Архимандрит Павел Алеппский
И побежали по престольной бирючи, и подьяки, и патриаршьи стрельцы по боярским палатам и купецким хоромам, по Белому городу и Скородому, не минуя распоследней холопской избенки, чтоб выискать чужебесные иконы. Те доски доставили в крестовую келью, и Никон, не сробевши, выколол у святых глаза. Стрельцы же вновь понесли казненные еретические образа по площадям Москвы, и, сбивая в толпы посадских, зычно вопили глашатаи: «Кто отныне будет писать иконы по образцам картин франкских и польских и поклоняться им, да будет проклят». Бирючи спешили дальше, оглашая грозный патриарший указ, а за ними в морозной дымке вечереющей Москвы остаивался людской недоуменный ропот. И тут не одно сердце сжалось от дурного предчувствия. Видано ли: новый немилосердный иконоборец завелся на святой Руси, в самом сердце истинной матери-церкви обжился змий подколодный, и не видать нынче православным добра и мира. Вот и миленькой царь где-то в дальнем походе и не чает, сердешный, неминучей грозы: некому дать укорота осатаневшему патриарху.

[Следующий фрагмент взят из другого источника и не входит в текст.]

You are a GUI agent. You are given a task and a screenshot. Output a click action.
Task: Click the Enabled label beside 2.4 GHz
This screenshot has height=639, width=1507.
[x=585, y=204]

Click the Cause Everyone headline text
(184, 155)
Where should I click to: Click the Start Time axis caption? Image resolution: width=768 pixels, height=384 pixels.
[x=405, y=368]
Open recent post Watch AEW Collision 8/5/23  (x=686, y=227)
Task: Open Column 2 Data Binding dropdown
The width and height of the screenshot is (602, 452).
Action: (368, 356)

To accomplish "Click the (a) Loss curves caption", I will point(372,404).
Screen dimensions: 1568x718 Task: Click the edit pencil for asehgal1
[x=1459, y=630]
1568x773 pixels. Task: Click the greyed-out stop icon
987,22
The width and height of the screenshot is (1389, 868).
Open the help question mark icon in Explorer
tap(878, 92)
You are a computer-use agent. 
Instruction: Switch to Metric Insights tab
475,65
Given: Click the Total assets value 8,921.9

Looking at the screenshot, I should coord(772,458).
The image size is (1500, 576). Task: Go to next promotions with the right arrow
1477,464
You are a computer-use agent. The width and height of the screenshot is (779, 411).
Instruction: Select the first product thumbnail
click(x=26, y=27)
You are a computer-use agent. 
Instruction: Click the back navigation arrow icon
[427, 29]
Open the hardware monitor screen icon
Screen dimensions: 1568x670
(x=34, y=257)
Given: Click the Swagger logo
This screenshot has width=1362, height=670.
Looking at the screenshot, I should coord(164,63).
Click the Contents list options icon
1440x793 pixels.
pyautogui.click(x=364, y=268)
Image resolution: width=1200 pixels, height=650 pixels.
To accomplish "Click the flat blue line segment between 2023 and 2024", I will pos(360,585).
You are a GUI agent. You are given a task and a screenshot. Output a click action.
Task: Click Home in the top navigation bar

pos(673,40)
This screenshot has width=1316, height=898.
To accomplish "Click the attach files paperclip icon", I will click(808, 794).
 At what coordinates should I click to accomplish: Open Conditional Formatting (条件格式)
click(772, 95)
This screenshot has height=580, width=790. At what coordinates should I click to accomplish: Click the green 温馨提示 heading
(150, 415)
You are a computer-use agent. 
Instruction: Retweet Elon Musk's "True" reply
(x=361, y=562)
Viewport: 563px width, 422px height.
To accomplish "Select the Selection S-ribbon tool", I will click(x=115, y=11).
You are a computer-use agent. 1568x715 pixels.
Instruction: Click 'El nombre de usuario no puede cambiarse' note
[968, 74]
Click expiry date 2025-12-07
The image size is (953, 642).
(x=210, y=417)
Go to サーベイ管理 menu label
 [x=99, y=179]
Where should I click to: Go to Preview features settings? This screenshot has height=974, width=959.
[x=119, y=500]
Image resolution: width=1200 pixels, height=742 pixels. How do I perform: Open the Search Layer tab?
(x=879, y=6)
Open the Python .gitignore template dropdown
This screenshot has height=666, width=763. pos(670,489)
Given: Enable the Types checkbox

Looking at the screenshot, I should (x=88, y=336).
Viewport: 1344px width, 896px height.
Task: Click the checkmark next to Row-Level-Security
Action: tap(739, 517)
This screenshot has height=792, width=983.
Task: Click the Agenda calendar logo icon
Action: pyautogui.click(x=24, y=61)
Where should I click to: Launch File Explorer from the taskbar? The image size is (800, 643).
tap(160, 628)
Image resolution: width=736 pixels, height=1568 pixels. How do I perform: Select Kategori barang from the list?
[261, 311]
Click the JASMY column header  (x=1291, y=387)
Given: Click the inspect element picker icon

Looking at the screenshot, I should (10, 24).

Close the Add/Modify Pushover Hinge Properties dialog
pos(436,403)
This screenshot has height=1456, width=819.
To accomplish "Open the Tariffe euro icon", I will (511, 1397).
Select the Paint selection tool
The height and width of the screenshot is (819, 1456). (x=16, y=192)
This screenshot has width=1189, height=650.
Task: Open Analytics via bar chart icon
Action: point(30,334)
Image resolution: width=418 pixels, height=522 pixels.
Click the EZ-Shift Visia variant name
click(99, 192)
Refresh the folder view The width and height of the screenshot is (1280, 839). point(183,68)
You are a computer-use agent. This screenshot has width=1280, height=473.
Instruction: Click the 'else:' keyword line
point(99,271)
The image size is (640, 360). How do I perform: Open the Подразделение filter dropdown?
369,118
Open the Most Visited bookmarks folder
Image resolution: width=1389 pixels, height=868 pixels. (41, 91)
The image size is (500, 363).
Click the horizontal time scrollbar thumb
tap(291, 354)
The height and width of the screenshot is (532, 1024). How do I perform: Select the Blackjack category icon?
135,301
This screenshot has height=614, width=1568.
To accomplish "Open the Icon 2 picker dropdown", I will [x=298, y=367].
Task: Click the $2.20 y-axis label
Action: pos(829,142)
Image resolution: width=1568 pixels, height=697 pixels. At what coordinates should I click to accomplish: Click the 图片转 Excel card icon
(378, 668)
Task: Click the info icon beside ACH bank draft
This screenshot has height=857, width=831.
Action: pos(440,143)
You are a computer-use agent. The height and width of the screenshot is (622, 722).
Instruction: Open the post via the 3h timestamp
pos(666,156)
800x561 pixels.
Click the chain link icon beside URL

...Никон дернул за посконную веревку благовестного колокольчика, призвал келейника и велел бить к вечернице; глухо ударил Реут, не замешкав, басовито поддержал патриарший колокол, следом отозвалось медное петье Чудова монастыря, а там пошли катиться звоны по всей золотой Москве. Шушера достал выходной патриарший сряд. По случаю наступивших зимних холодов облачился Никон в тафтяные штаны на беличьем меху, да чулочки суконные на собольих пупках, да ряску красного бархата и фиолетовую мантию; на плечи накинул кунью шубу, крытую брусничными дорогами, на голову нахлобучил лисий малахай. Громоздко, но тепло и свычно; вроде бы не за тридевять земель в поход собрался, всей-то дороги до Успенского собора с десяток сажен, но для всякого случая у великого государя свой неколебимый чин, и нарушить его – непростимый грех. Вера истинная, как и держава, нерушимо стоят на заповеди и догмате: чуть приослабь обычай, потрафь человеческой слабости, иль немощи, иль норову, не могущему блюсти преданье, с того края и начнет неудержимо сыпаться самая нерушимая стена.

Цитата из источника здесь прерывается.